The Mac Cába family settled permanently in Ulster, establishing themselves as hereditary military commanders in what is now County Cavan and County Monaghan — the heart of the old kingdom of Breifne. They served primarily the O'Reilly family (lords of East Breifne, modern Cavan) and maintained their warrior status across several centuries, intermarrying with native Ulster families and becoming thoroughly Gaelicised.
The name's origin — Mac Cába, "son of the helmet" — reflects the martial culture from which the family emerged. Old Norse personal names containing kápa (cloak) or related terms entered the Gaelic world through centuries of Norse settlement in the Western Isles, and Mac Cába likely preserves one of these Viking-era names.
William Putnam McCabe (1776–1821) was a prominent United Irishman from Belfast who was deeply involved in the 1798 rebellion. After the rebellion's defeat he fled to France and later America, where he worked in the cotton industry. His story represents the broader McCabe pattern: Ulster-born, nationalist, and ultimately part of the Irish diaspora.
In modern Ireland, McCabe is strongly associated with Counties Cavan and Monaghan. The name is common in the GAA — Cavan football has produced several notable players named McCabe. Varrie McCabe was a celebrated 19th-century Ulster musician whose compositions are still performed today.
McCabe families emigrated primarily to the United States, particularly to New York and New Jersey, where significant Ulster and Cavan emigration concentrated from the 1820s onward. The 1840s Famine sent further waves, and McCabe families are documented throughout the Irish communities of the northeastern United States.
In Britain, the Ulster proximity meant McCabe families settled in Glasgow, Liverpool, and Manchester. Scottish McCabes — many of them still in the Western Isles or Ayrshire — share a common Gaelic origin with their Irish cousins, though the Scottish line never came to Ireland.
County Cavan and Monaghan records are held at the National Archives of Ireland.
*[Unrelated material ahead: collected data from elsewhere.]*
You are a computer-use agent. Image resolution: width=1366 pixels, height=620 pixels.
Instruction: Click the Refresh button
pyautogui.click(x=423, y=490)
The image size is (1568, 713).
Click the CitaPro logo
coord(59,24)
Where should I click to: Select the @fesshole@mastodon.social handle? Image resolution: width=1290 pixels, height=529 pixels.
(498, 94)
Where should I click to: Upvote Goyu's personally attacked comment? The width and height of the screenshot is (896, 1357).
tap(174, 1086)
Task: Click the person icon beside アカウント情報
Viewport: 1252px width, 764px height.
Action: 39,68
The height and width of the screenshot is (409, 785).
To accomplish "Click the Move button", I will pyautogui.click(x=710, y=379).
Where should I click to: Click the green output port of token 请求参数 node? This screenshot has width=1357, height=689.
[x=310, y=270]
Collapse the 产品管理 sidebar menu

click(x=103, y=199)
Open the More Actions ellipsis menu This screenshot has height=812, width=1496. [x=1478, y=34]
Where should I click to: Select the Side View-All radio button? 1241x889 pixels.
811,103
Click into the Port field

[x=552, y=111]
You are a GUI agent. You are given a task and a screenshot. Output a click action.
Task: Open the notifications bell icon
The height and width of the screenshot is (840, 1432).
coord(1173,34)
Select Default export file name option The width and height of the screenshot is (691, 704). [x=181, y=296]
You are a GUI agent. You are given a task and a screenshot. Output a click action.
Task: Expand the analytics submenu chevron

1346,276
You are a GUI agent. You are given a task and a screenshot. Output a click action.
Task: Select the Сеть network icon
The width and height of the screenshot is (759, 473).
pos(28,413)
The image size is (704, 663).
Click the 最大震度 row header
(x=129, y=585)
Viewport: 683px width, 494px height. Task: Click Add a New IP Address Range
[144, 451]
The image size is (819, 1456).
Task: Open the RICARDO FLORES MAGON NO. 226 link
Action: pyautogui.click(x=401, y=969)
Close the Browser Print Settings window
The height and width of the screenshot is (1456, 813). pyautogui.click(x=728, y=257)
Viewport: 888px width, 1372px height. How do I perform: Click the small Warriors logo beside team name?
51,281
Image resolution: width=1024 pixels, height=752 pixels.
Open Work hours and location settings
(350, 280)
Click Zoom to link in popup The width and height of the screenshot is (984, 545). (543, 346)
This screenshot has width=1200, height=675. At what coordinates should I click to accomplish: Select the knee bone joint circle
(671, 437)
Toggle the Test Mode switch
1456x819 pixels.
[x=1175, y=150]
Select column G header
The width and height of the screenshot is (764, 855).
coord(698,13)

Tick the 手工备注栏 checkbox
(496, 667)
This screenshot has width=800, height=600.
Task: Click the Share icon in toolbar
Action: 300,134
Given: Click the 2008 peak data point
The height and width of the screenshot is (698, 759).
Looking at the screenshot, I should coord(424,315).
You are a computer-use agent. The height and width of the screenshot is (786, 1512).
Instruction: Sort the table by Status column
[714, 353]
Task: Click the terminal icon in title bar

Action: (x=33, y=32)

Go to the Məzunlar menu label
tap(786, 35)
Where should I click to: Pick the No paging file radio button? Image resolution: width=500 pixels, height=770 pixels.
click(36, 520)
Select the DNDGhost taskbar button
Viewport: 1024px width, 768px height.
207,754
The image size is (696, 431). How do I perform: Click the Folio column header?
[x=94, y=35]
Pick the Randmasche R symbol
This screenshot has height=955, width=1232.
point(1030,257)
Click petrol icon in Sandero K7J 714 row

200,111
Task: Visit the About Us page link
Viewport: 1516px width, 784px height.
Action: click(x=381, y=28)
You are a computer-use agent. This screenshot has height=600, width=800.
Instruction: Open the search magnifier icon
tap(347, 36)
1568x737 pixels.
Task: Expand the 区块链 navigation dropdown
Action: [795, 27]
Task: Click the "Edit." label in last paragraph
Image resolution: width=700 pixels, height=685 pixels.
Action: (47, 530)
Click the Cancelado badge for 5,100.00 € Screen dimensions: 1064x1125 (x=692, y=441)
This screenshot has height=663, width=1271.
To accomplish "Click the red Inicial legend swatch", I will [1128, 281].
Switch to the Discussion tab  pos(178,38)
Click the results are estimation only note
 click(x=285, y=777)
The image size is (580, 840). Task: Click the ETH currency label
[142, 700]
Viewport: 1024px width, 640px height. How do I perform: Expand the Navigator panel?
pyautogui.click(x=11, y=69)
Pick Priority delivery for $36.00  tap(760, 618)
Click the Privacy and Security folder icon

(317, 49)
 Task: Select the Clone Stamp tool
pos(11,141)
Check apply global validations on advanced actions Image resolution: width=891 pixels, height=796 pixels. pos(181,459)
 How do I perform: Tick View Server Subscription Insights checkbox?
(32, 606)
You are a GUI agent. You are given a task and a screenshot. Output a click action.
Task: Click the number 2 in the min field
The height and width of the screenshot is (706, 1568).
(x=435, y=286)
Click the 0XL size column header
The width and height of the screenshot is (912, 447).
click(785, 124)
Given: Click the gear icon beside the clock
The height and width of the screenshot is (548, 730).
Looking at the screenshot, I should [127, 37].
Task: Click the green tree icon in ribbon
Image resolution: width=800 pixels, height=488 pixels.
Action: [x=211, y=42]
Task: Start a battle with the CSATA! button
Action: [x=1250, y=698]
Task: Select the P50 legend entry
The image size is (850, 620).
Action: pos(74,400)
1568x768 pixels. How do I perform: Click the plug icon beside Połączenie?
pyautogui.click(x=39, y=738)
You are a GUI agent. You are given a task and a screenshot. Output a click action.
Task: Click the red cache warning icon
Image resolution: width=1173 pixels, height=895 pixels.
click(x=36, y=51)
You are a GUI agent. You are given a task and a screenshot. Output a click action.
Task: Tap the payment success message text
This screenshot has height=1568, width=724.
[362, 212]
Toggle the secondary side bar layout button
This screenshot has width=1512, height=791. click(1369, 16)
Griffith's Valuation shows McCabe families concentrated around Cavan town and the Monaghan border parishes. The 1901 and 1911 Census records are searchable free at census.nationalarchives.ie.
Diocese of Kilmore covers most of County Cavan. These registers, going back to the 1760s in some parishes, are available through RootsIreland.ie.
The Ulster Historical Foundation in Belfast specialises in Ulster surname research and holds significant McCabe family material in its archives.